When the historic Westmoreland County Courthouse was being built 100 years ago, Teffi Raimondo of Greensburg, an Italian immigrant, was among the workers painstakingly cutting and erecting the Maine granite used in the majestic structure.
So it's only fitting that the company run by his grandsons -- Nicholas, Bob and Tom Raimondo -- is restoring the exterior of the Greensburg landmark this summer by replacing the crumbling mortar between the granite blocks.
"It's really nice that four generations of my family have worked on such a monument with such heritage," Bob Raimondo said. "It's a beautiful landmark and it's a true privilege. You put your love into it."
The iconic dome and Italian Renaissance design, in addition to the marble walls and staircases and the sun-lit rotunda inside, makes the building one of the most beautiful courthouses in the state. At the top of a hill on Main Street, the lighted dome can be seen for miles at night.
"My grandfather came to Greensburg in 1901, and they started construction on the courthouse in 1903," said Bob Raimondo, 47, of Hempfield. "His new construction company was involved in the stone carving and laying the granite blocks. It took several years to construct.
"My father Arthur was involved in some maintenance work to the courthouse in the 1950s, and my two brothers and I did some caulking and preservation work in the 1980s and 1990s as well."
Tyler Raimondo, 22, Bob's son, is supervising the five to eight workers on the Raimondo Construction Co. crew working on the courthouse.
Bob Raimondo said his father Arthur, 87, goes to the courthouse site a couple times a week to check on the work.
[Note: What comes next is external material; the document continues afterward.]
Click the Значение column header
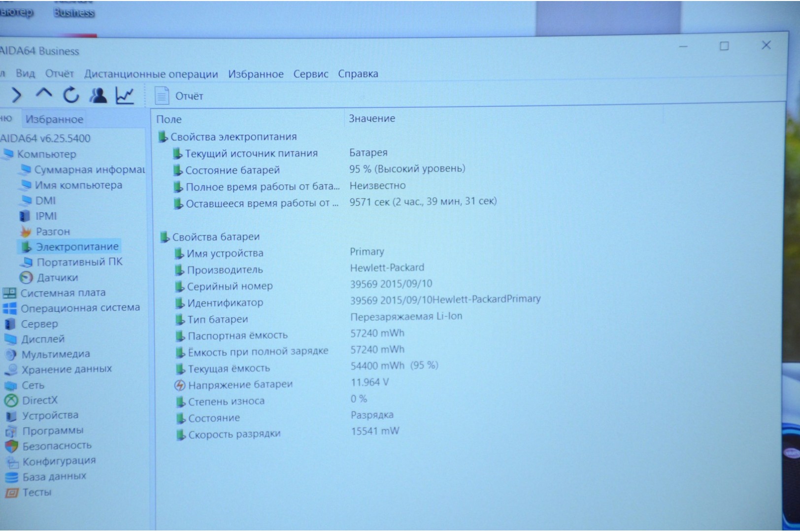(372, 119)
The family's company was awarded the $438,000 contract by county commissioners to replace the mortar in the original four-story section of the courthouse.
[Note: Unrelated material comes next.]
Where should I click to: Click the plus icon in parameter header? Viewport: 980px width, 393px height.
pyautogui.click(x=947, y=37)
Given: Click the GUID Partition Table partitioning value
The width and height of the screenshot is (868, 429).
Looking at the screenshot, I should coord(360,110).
Greg McCloskey, the county's director of public works, said the project began at the end of March but has been plagued by rain. Last week, county commissioners extended the contract by one month to Aug. 31 to finish it.
While the gray granite blocks have withstood the test of time, the mortar between them has been crumbling for years, causing water leaks and damage to the judges' courtrooms and offices.
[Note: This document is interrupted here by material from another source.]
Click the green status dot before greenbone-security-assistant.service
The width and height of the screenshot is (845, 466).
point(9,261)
"We've been putting this project off for years," Commissioner Ted Kopas said. "But we had to do it. You get damage when you have water infiltration."
Mr. McCloskey said commissioners wanted to preserve the original look of the historic building.
"The original 'raised' mortar was rounded, and raised up, not like the indented mortar in between house bricks," he said. "And we made sure it would be the original gray color, too, so residents will see no difference."
The company is using the same mix as the original mortar, with the same grade of sand, and using some of the company's original tools.
It's an expensive job because it is so labor intensive. Workers had to drill out the crumbling quarter-inch of mortar between rows and rows of granite stone before replacing it.
"The four sides are done below the cornice," Bob Raimondo said. "We'll need a final crane to put up a new staircase by the dome. We're going to replace a steel staircase with an aluminum one that won't rust."
Mr. McCloskey said the contractor has been working around the judges' trial schedule to minimize noise.
County commissioners have been saving money for the project for nearly 10 years. The repointing work originally was scheduled to begin in 2006, but the bids came in so high that commissioners postponed the project.
The continuing leaks have taken their toll.
In 2008, chunks of the ceiling fell into a fourth-floor courtroom, requiring $34,000 to fix, including restoration to one of the original murals painted by a French artist.
Even courtrooms on the first floor have been damaged by water leaks and cracks in the plaster.
Mr. McCloskey said the fourth-floor courtrooms of Judges Al Bell, Chris Feliciani and Chris Scherer have sustained the worst water damage in recent years because of the decaying mortar.
In 2012, the county restored three female statues on the fourth-floor exterior of the courthouse as well.
As Mr. McCloskey said of the new mortar, "Hopefully, it will now last another 100 years."